Nesse culto ao desconhecido, ao mórbido, o prazer a morte como Ellen (Lily) desabafa para Thomas (Hoult) antes dele seguir sua viagem para Cárpato, testemunhamos uma mulher com seus desejos reprimidos, muito por questões religiosas devido a sua posição como esposa e a ver lutar contra algo que sempre fez parte dela, a implorar para que Orlok a encontrasse é muito significativo. Assistir isso na tela do cinema foi uma experiência.
Não apenas nos diálogos apresentados por Ellen, mas enxergamos toda essa melancolia na ambientação criada por Eggers nessa Alemanha situada em 1838. Uma caracterização perfeita daquela cidade, daquele ambiente, o trabalho de design de produção é muito fiel ao que conhecemos do século XIX. Mais uma vez, Eggers pensando em todos detalhes, do mínimo ao máximo e fazendo a sua releitura sem perder, em momento nenhum, a originalidade da obra. Como deve ser.
A escolha do filtro azul, na maior parte dos momentos, mostrando e intensificando a melancolia da Ellen, daquele ambiente, a frieza de Wisburg numa posição de uma cidade quase sem vida, mórbida. Isso também segue o caminho de Thomas a Cárpato quando vemos um trabalho espetacular de fotografia captando a essência e transmitindo a sensação de estar naquele lugar. Assim como a excelente direção de Eggers, quando fecha a câmera no rosto dos personagens, amplifica ainda mais o que eles estão sentindo. O pavor, o terror psicológico, o prazer, o medo. É desconfortável, é agoniante e teria que ser assim mesmo.

Wisburg passa de uma cidade melancólica para uma cidade que significa morte com a chegada de Orlok trazendo a praga. Corpos espalhados pela cidade, ratos comendo corpos, ratos por todos os cantos, hospital lotado com corpos espalhados pelo chão. Um caos. Além do Orlok e sua sede insaciável.
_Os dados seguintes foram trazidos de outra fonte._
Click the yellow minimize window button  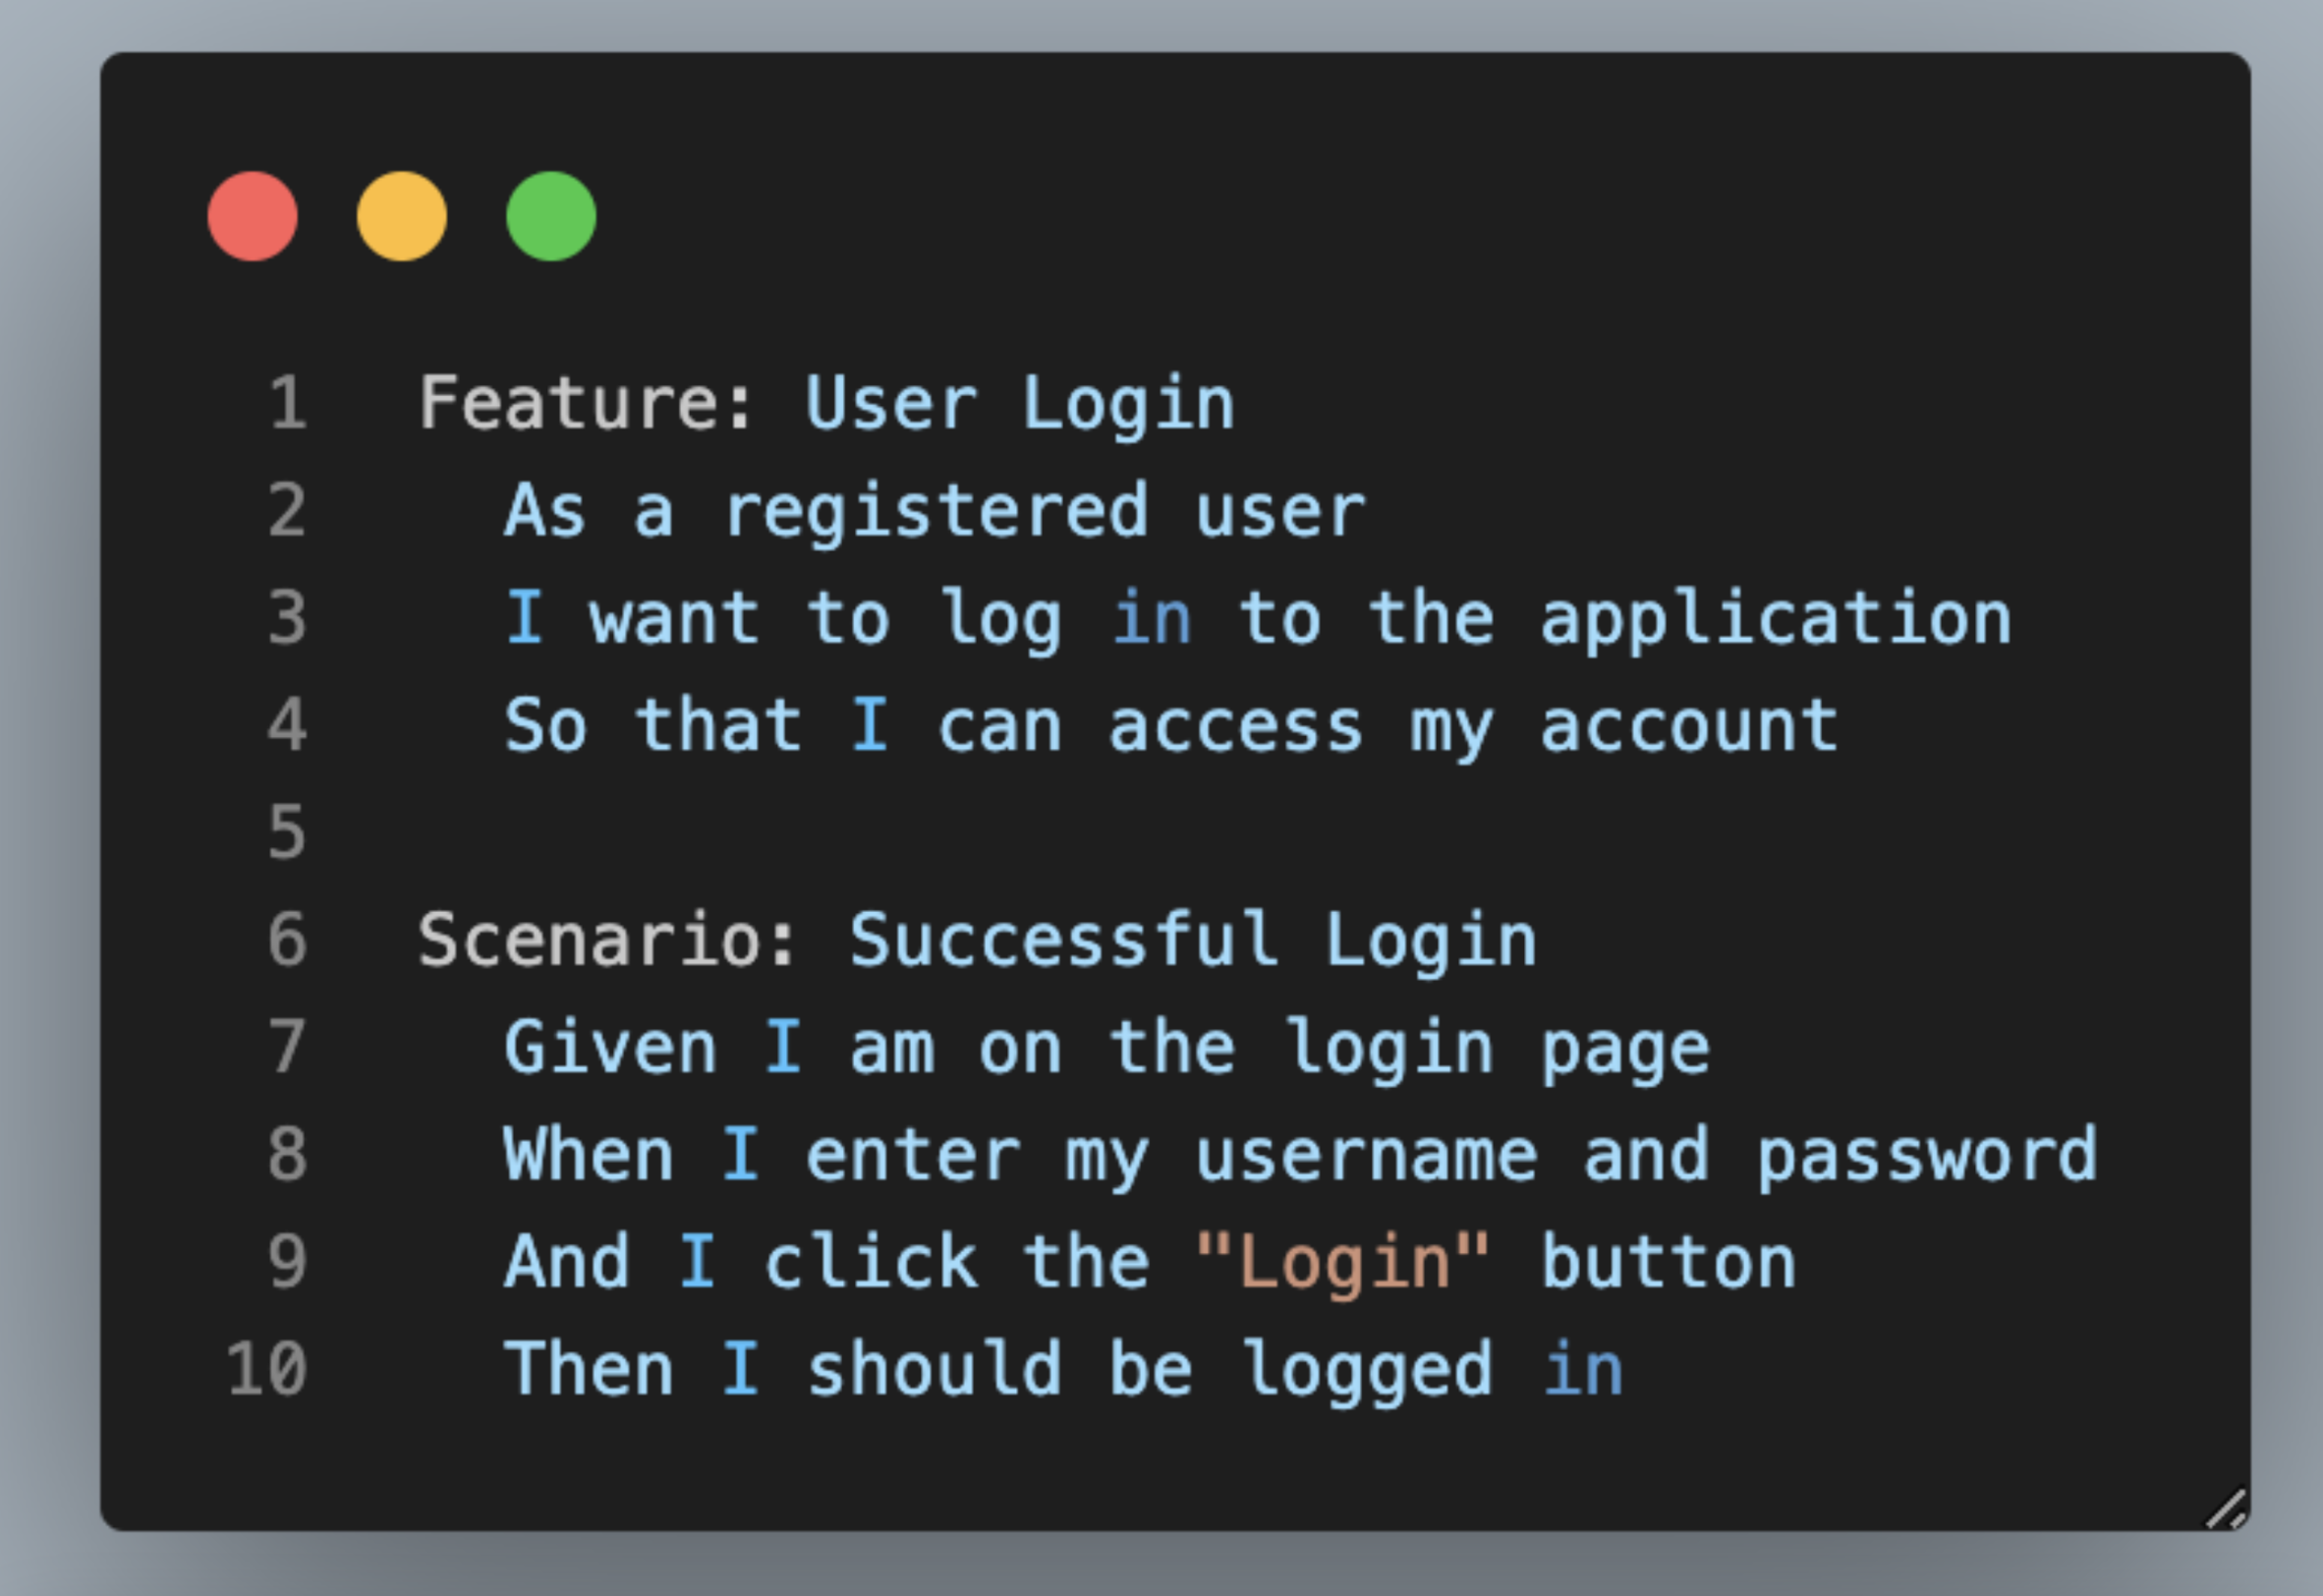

Entre loucura, melancolia, paranoia, desejos emocionais e sexuais reprimidos, vemos uma clareza em Ellen (Lily) ao conversar com Prof. Albin Eberhart (Dafoe). Ela entende o seu papel e a sua entrega daqueles desejos passam por isso, um sacrifício através daquilo que estava preso dentro de si, o reconhecimento da escuridão e a sua entrega de corpo e alma para aquele momento. Entregar-se à escuridão insaciável. É o seu destino.

E assim foi feito.
Ao Eggers manter os pés no chão dentro da sua loucura, ampliar e potencializar toda essa questão dos desejos, dos sonhos, da melancolia, da morbidez e, principalmente, do terror é o que faz esse trabalho ser digno e primoroso. Nosferatu não cabe tanto espaço para inventar moda e assim deturpar a imagem consolidada da representação e significado desse vampiro. Havia espaço para potencializar e fazer essa releitura. Não poderia haver alguém melhor que Robert Eggers para isso.
Nosferatu, de Robert Eggers, é uma obra prima contemporânea.